* [Work required]:
Copy out every line of the listing below exactly, leaving the pictures out.

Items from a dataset
#####
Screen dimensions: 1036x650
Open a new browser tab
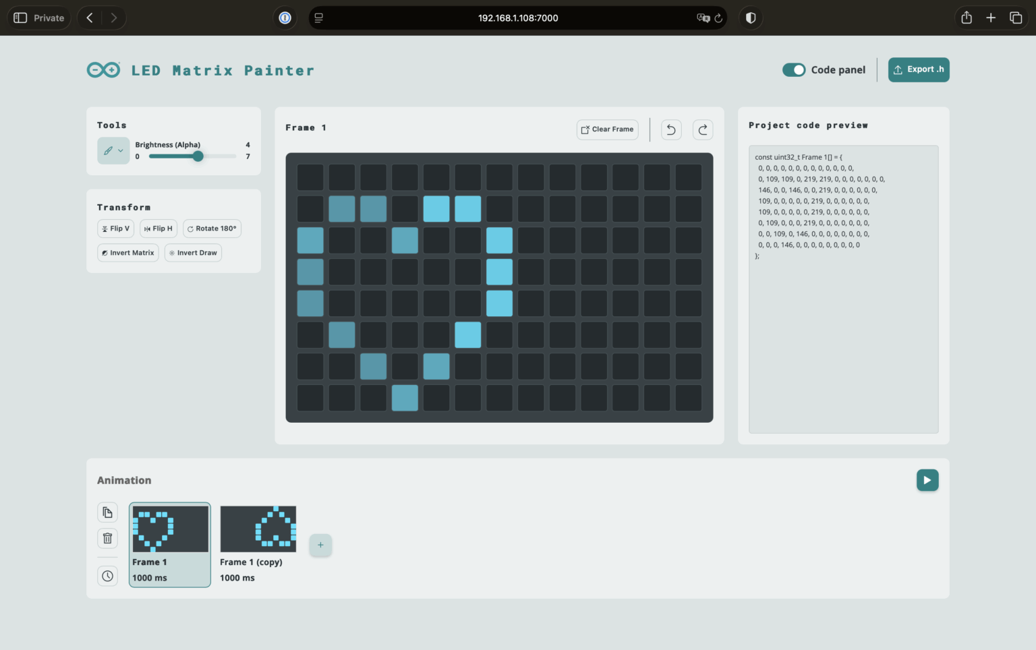click(x=991, y=18)
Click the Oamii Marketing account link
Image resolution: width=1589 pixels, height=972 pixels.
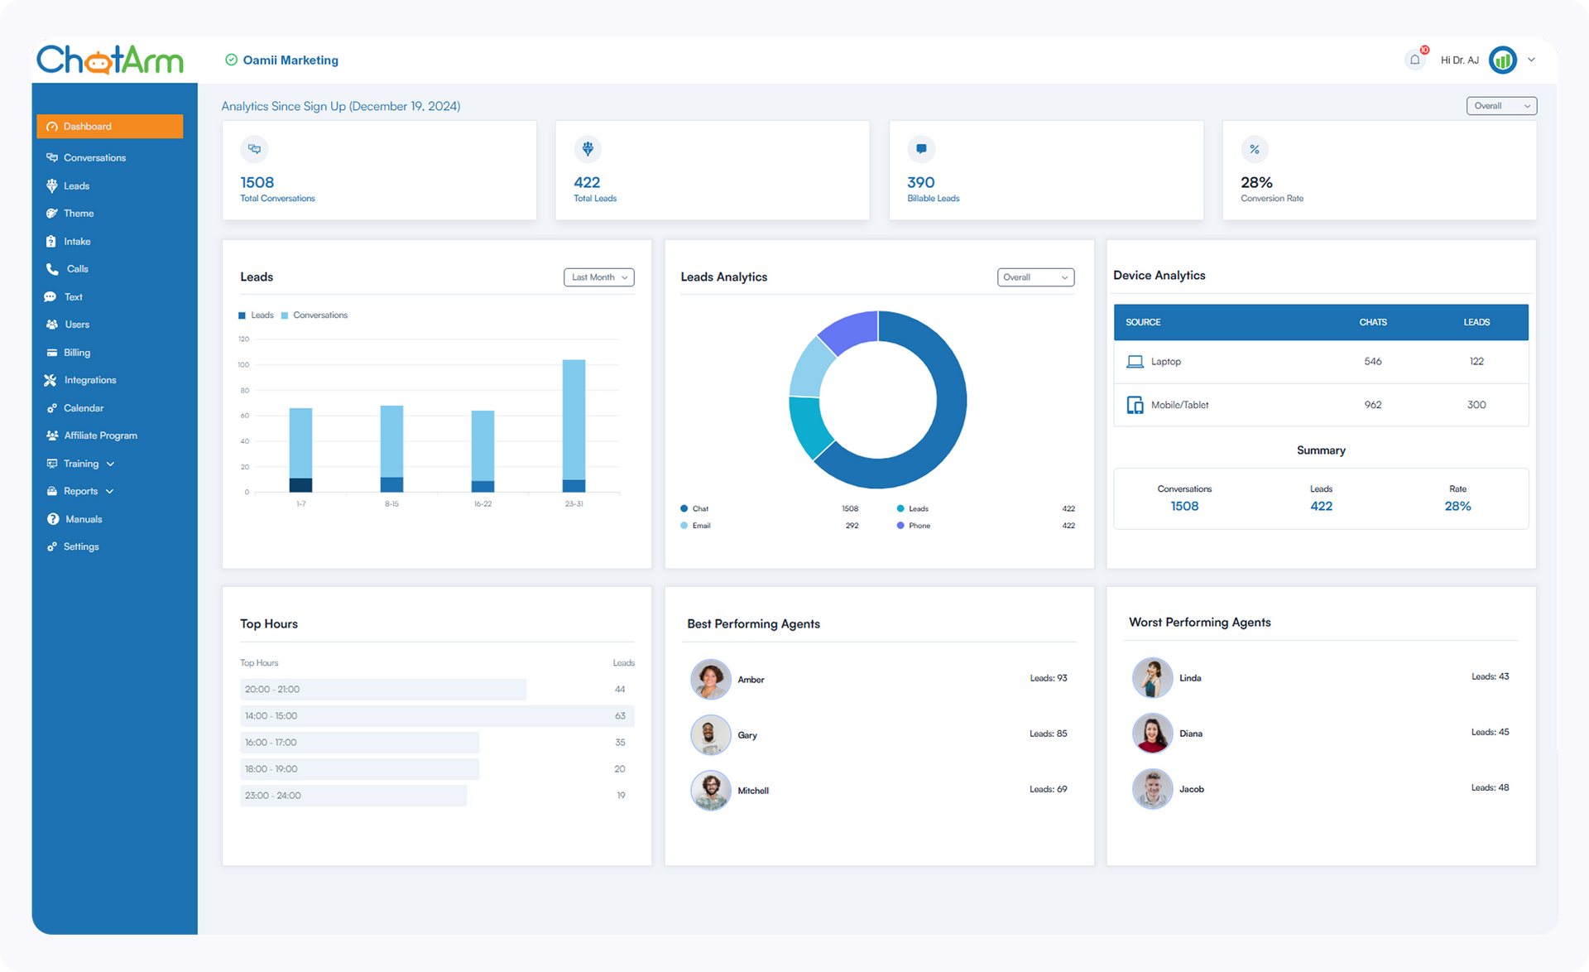[x=290, y=60]
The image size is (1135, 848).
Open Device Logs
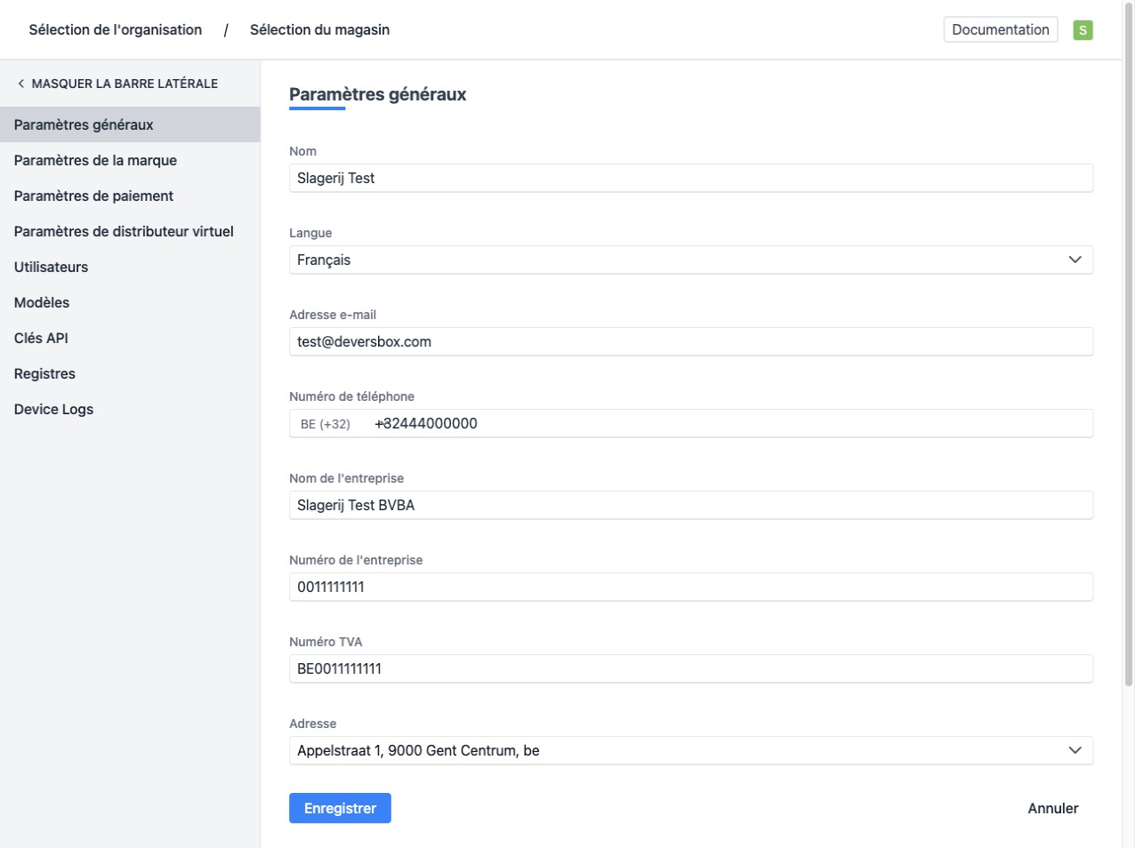click(x=53, y=409)
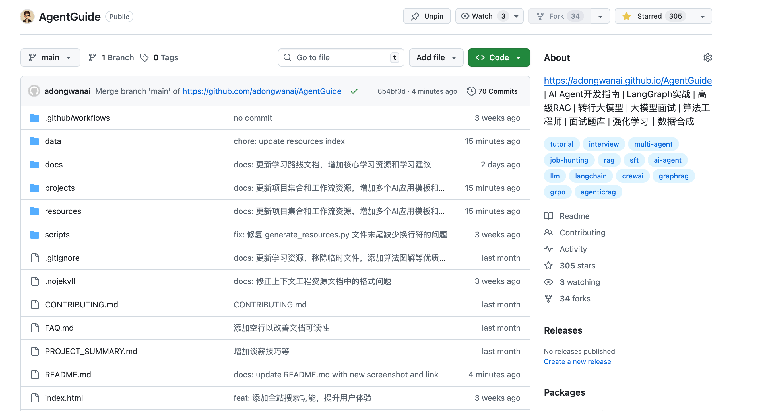Click the green commit status checkmark

tap(354, 91)
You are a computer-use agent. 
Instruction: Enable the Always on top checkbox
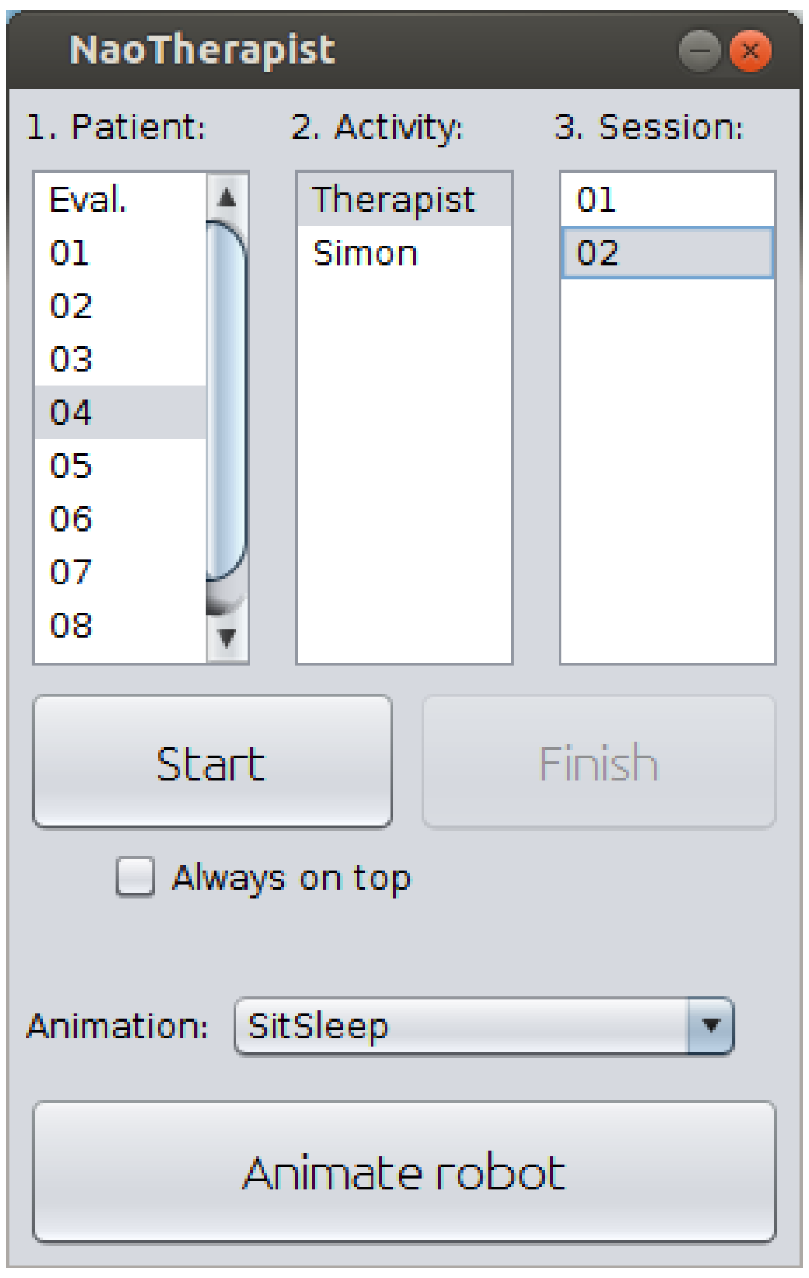click(135, 877)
#####
* [Solved problem]:
Screen dimensions: 1036x650
Open a new browser tab
click(x=991, y=18)
Click the Oamii Marketing account link
Image resolution: width=1589 pixels, height=972 pixels.
[x=290, y=60]
The image size is (1135, 848).
Open Device Logs
click(x=53, y=409)
Click the green commit status checkmark

tap(354, 91)
You are a computer-use agent. 
Instruction: Enable the Always on top checkbox
click(135, 877)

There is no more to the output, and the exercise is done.